Step 2: Query each OWASP Top 10 2021 category
Reference: See REFERENCE.md for the full OWASP Top 10 2021 checklist (10 categories, 35 questions, reference URLs, and remediation priority guide).
The script iterates all 10 categories (A01–A10), prompts y/n/s for each question, then writes a compliance matrix and remediation list to the report file.

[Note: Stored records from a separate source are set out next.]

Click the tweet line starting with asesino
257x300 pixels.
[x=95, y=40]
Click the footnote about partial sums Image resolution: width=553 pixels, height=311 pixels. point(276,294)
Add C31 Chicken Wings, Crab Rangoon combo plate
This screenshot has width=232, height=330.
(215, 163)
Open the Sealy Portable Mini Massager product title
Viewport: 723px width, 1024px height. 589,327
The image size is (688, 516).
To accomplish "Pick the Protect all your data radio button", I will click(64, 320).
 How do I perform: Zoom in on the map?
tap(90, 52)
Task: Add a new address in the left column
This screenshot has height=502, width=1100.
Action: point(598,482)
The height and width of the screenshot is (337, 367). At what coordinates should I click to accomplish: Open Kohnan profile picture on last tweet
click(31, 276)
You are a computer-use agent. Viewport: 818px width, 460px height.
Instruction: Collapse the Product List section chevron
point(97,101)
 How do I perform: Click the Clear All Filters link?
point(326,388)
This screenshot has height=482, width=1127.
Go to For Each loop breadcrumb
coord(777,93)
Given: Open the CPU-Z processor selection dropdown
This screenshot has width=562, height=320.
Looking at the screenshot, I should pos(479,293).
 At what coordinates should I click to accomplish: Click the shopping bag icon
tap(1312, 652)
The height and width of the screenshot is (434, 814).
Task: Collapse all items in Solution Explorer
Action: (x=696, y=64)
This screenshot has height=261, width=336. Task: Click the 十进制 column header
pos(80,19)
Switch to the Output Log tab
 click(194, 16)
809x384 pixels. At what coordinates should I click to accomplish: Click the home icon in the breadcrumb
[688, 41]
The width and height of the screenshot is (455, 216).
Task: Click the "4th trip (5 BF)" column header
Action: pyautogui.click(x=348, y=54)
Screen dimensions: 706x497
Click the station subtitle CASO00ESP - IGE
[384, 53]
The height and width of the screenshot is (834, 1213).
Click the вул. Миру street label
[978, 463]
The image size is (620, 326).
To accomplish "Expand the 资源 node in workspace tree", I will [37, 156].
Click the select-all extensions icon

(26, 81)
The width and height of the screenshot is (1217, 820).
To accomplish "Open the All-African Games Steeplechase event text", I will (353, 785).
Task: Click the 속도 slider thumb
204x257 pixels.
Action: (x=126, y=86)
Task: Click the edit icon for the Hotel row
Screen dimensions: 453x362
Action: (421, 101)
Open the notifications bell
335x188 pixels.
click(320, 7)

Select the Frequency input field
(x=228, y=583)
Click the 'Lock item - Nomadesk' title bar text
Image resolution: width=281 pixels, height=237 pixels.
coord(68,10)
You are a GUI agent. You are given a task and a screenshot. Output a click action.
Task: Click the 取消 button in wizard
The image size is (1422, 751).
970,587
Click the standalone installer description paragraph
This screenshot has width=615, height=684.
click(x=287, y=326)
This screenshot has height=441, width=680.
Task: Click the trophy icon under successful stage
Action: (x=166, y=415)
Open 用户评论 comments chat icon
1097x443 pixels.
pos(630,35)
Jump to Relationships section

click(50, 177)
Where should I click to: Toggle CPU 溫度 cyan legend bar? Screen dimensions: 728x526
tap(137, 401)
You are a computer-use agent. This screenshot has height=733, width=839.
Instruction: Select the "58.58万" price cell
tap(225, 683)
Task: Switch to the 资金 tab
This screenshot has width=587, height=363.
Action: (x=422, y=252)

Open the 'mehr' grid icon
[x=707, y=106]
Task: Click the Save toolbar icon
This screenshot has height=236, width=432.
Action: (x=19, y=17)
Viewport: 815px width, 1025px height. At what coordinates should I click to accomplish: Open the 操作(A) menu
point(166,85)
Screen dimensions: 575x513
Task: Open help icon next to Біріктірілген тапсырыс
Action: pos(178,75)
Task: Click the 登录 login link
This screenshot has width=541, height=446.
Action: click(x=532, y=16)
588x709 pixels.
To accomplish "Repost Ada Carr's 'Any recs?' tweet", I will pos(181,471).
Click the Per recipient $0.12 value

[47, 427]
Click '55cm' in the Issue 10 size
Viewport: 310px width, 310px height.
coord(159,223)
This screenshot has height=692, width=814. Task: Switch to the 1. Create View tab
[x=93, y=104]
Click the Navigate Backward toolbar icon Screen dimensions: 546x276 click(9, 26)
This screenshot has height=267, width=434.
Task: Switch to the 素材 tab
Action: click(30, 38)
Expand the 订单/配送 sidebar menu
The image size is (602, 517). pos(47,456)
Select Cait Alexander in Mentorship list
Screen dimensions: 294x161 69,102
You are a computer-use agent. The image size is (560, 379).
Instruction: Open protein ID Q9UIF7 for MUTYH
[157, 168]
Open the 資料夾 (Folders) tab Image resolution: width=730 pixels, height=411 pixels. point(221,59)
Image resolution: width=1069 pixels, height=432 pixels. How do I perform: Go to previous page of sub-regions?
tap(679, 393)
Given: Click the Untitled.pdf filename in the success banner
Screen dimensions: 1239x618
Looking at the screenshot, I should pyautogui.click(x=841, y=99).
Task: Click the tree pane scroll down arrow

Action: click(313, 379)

Step 3: Print compliance matrix
echo ""
echo "=== Final Compliance Matrix ==="
grep -A 20 "## Compliance Matrix" "$REPORT_FILE" | head -20
FAIL_COUNT=$(grep -c "FAIL" "$REPORT_FILE" 2>/dev/null || echo 0)
echo ""
echo "[Summary]"
echo " Total failed items: $FAIL_COUNT"
echo " Detailed report: $REPORT_FILE"
Step 4: Print prioritized remediation recommendations
Reference: See REFERENCE.md for the full remediation priority guide (HIGH/MEDIUM/LOW bands with category groupings).
echo "[+] Full OWASP Top 10 reference: https://owasp.org/Top10/"
Done when
- All 10 categories have been queried
- Compliance matrix saved to
/tmp/owasp_check_<date>.md report
- OWASP reference links and remediation checklists included for each FAIL item
Failure modes
| Issue | Cause | Solution |
|---|
| Inspection interrupted | Terminal session closed | Re-run and skip completed items with N/A (s) |
| Report file missing | /tmp permission issue | Change to REPORT_FILE=~/owasp_result.md |
| Question hard to understand | Insufficient technical context | Refer to the description section of each reference link |
Notes
- Use N/A (s) when a question does not apply to the current stack (e.g. server-side rendering questions for an SPA app).
- Share inspection results with the security team or development team to build a remediation roadmap.
- If preparing for ISMS-P certification, recommend running this skill alongside the
isms-checklist skill.
- Inspection results do not replace a formal audit; use alongside professional penetration testing.